LEST WE FORGET: Saint Flanders
The Gospel According to The Simpsons author Mark Pinsky tells Relevant Magazine how The Simpsons reflect religion in America better than mot television shows:
One of the chief gifts of the long-running, award-winning series is that the characters' fundamental beliefs are animated but not caricatured. Sincere belief is not questioned. God is not mocked, nor is God's existence questioned. ... More than any other show on commercial television, The Simpsons mirrors the faith lives and practices of most Americans. The family says grace at meals, goes to church on Sundays and reads and refers to the Bible.
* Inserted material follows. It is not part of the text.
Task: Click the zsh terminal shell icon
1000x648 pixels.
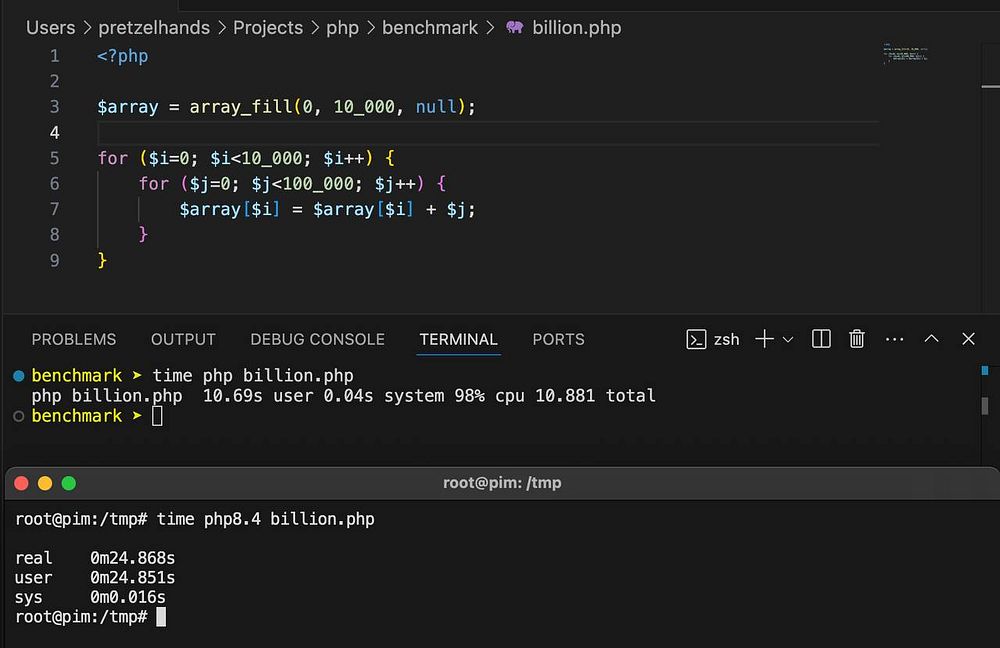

They pray aloud and believe God answers their prayers. Their next-door neighbor, Ned Flanders, has become the best-known (and loved) evangelical in the country, at least among young people. Still, no one would mistake Homer Simpson and his family for saints. In many ways, in fact, they are quintessentially weak, well-meaning sinners who rely on their faith-although only when absolutely necessary. True to its reputation, The Simpsons is consistently irreverent toward organized religion's failings and excesses, as it is with most other institutions and aspects of modern life.